La Diocesi di Jaén vive giorni di particolare intensità spirituale in vista della beatificazione di 124 martiri della Guerra Civile spagnola, uomini e donne che diedero la loro vita per rimanere fedeli a Cristo in tempi di persecuzione. La celebrazione, che avrà luogo sabato 13 dicembre alle 11:00 nella Cattedrale, sarà presieduta dal Cardinale Marcello Semeraro, Prefetto del Dicastero per le Cause dei Santi.
Una veglia per preparare il cuore
Come preludio al grande evento, la diocesi ha vissuto un triduo di preghiera durante questa settimana e ha convocato per questo venerdì una Veglia di preghiera nella Cattedrale. Inizierà alle 19:30 e includerà momenti di ricordo della testimonianza di alcuni dei martiri. Il coro Face to God sarà responsabile dell’accompagnamento musicale.
L’intenzione della diocesi è che i fedeli vivano questo tempo come una preparazione autentica.

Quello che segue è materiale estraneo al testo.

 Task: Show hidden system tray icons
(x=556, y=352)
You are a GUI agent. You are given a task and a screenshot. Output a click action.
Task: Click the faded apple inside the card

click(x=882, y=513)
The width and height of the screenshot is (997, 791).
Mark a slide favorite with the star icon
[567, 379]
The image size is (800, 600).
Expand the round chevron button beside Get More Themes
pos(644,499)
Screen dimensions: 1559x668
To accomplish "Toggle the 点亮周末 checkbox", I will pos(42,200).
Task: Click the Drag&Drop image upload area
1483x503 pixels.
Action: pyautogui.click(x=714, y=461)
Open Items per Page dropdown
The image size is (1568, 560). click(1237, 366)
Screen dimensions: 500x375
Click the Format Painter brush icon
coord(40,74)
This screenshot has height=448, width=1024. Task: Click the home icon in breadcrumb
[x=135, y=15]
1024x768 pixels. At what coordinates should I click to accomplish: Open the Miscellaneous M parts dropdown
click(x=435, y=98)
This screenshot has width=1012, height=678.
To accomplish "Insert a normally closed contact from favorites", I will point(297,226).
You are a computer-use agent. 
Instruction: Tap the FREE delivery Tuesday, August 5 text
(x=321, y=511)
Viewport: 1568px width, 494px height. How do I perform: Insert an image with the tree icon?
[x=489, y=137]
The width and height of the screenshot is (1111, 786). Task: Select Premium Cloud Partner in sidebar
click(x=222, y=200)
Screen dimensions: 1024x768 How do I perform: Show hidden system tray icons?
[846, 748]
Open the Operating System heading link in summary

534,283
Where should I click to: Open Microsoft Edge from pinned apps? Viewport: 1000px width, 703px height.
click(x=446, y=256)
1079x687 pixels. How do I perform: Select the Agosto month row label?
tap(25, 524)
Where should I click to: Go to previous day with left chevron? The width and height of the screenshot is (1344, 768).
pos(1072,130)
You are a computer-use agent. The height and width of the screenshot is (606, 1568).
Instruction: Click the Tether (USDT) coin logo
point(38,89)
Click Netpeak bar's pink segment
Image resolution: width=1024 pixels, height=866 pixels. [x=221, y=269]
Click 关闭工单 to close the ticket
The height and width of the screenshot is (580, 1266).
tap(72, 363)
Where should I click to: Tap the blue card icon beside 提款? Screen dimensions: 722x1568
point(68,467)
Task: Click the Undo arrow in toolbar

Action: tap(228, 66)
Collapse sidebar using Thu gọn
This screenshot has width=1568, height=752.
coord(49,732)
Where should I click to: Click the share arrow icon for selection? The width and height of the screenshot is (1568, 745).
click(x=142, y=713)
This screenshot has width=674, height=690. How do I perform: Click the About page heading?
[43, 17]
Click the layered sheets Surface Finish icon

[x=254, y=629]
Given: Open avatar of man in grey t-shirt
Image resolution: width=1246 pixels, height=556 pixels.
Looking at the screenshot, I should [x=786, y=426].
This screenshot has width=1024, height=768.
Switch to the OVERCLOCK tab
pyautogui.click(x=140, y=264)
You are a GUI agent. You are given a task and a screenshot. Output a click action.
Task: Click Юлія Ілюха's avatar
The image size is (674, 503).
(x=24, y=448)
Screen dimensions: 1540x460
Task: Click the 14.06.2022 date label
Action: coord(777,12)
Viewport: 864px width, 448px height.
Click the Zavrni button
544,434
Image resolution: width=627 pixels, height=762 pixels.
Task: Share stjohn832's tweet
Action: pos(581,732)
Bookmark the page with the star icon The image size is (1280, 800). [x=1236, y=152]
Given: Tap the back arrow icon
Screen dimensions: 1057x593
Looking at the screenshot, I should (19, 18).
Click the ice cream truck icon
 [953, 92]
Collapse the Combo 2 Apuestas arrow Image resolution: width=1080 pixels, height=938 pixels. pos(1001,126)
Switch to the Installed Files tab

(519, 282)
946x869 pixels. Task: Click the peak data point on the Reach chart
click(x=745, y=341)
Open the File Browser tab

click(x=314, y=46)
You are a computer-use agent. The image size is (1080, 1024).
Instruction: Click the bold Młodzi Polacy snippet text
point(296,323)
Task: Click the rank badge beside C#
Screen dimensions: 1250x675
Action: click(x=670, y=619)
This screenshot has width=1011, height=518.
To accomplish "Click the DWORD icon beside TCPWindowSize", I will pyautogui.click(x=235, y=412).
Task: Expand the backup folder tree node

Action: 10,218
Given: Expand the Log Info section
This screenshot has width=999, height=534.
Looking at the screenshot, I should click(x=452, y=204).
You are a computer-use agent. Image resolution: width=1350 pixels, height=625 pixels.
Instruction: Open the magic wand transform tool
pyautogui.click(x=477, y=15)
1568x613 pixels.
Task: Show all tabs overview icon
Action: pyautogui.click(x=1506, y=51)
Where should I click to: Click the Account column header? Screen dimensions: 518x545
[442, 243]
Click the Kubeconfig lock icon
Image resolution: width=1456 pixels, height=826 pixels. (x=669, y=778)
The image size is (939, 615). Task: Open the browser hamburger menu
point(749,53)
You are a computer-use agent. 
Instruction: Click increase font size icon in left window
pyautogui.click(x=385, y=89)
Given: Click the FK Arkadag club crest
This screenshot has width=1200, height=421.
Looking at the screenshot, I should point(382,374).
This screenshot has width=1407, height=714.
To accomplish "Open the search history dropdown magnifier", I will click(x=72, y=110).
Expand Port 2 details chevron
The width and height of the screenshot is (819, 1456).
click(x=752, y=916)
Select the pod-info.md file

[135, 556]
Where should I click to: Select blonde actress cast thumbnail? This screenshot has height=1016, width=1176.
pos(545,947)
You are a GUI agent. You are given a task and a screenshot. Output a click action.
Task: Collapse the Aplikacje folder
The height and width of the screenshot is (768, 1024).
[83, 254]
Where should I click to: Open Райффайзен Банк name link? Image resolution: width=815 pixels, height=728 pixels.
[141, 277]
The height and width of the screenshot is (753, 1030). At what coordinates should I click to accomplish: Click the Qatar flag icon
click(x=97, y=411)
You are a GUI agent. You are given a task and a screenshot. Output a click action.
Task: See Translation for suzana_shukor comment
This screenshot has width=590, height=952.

Come ricorda la stessa Chiesa jiennense, questi 124 martiri consegnarono la loro vita “per amore di Cristo”, e il loro esempio continua oggi a incoraggiare la fede di tutta la comunità.
Il significato di questa beatificazione per Jaén
La Lettera pastorale del Vescovo di Jaén —pubblicata in occasione di questo evento e che approfondisce la vita e l’eredità dei nuovi beati— sottolinea che questi uomini e donne fanno parte della “nube immensa di testimoni” che, nel corso dei secoli, hanno sostenuto la Chiesa con la loro fedeltà. Lì si ricorda che molti di loro morirono perdonando coloro che gli toglievano la vita, manifestando una speranza fondata unicamente in Cristo.
Il vescovo Sebastián Chico Martínez definisce questa beatificazione come un segno provvidenziale nel pieno dell’Anno Giubilare della Speranza. Il sangue di questi cristiani, indica, “si è convertito in seme fecondo”, e la loro testimonianza è un invito a rinnovare la fede in un tempo che continua a necessitare cristiani fermi, sereni e capaci di perdonare.
Una celebrazione di fede e gratitudine
L’atto centrale sarà l’Eucaristia del sabato nella Santa Chiesa Cattedrale di Jaén. Durante la celebrazione, la Chiesa riconoscerà ufficialmente il martirio di questi 124 fedeli assassinati in odium fidei e autorizzerà il loro culto pubblico. Con questo passo, sarà confermata la loro consegna assoluta a Cristo in un periodo segnato dalla persecuzione religiosa.
Per la Diocesi di Jaén, non si tratta solo di un riconoscimento storico, ma di un impulso spirituale. La memoria di questi martiri —sacerdoti, consacrati e laici— è un invito a vivere la fede con maggiore profondità e chiarezza, senza tiepidezza e con la serenità di coloro che sanno in chi hanno posto la loro speranza.